■ What is expected ■
Return each line below without any change, omitting the pictures.

── The input

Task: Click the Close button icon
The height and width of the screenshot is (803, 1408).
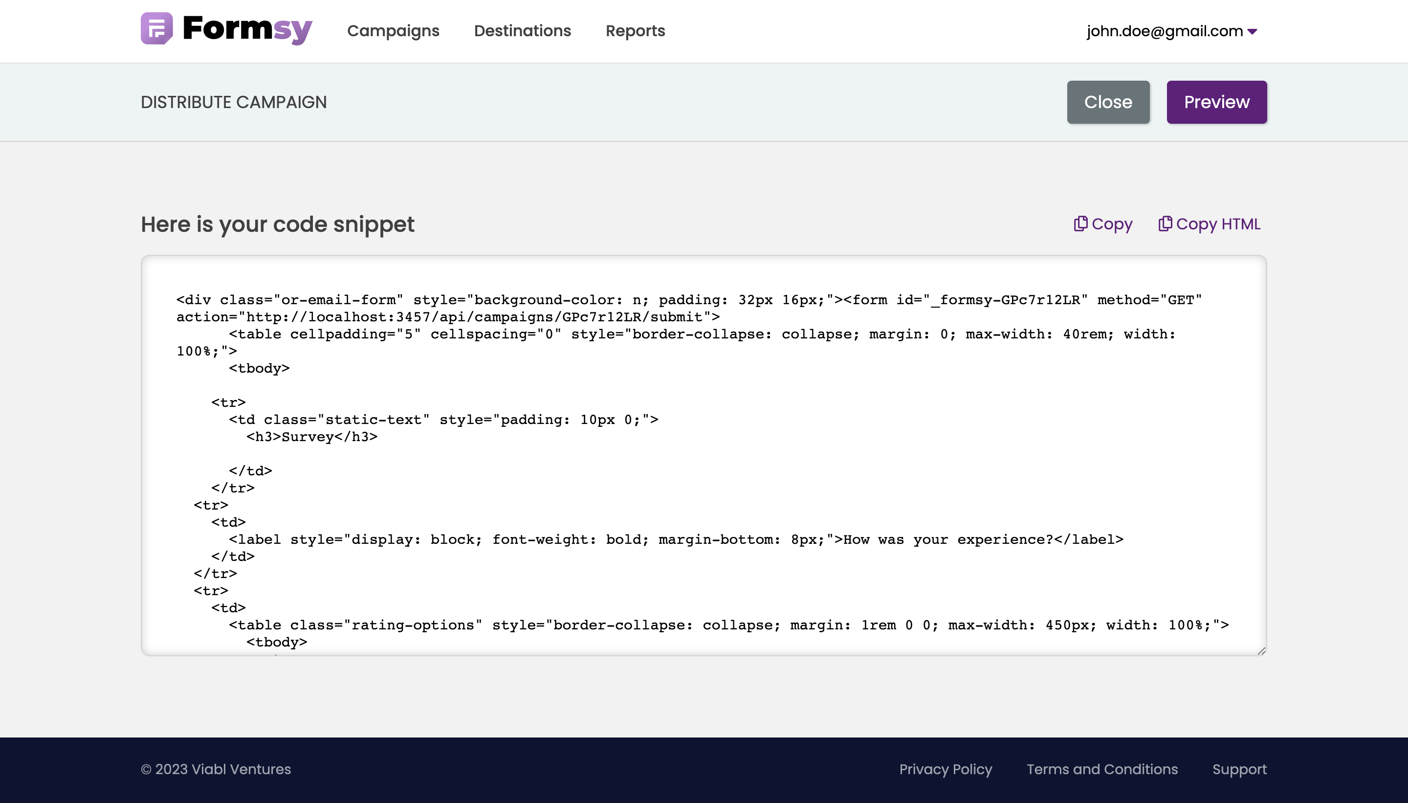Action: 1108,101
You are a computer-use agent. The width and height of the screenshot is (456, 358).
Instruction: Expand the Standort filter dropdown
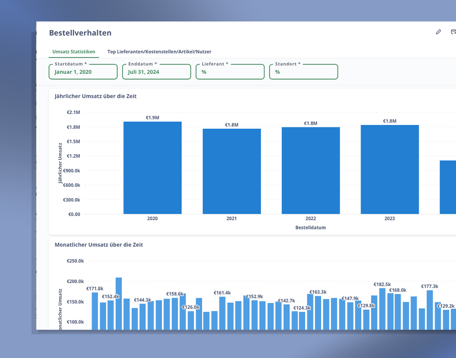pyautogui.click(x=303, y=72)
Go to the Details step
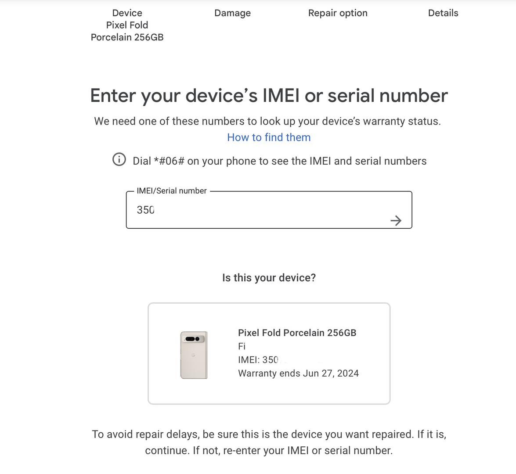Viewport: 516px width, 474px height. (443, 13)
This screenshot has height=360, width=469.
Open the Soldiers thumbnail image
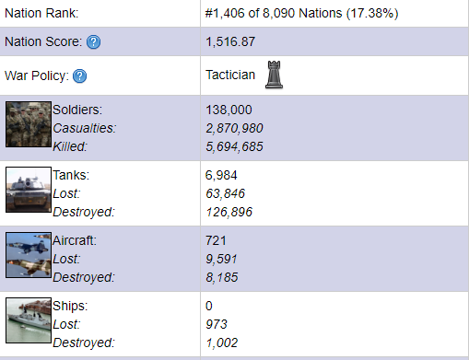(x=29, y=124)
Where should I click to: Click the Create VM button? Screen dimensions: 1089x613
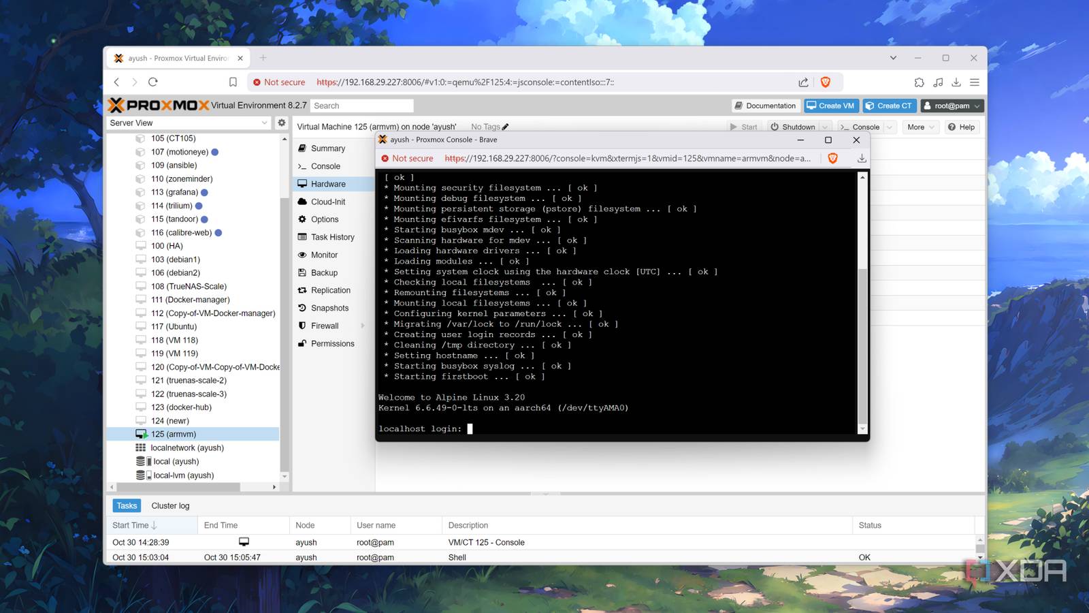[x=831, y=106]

────

■ Correct output ■
Task: Click the Close button icon
The height and width of the screenshot is (803, 1408).
Action: 1108,101
You are a computer-use agent. The width and height of the screenshot is (456, 358).
Instruction: Expand the Standort filter dropdown
pyautogui.click(x=303, y=72)
Go to the Details step
Viewport: 516px width, 474px height. (443, 13)
This screenshot has height=360, width=469.
Open the Soldiers thumbnail image
(x=29, y=124)
Where should I click to: Click the Create VM button? Screen dimensions: 1089x613
[x=831, y=106]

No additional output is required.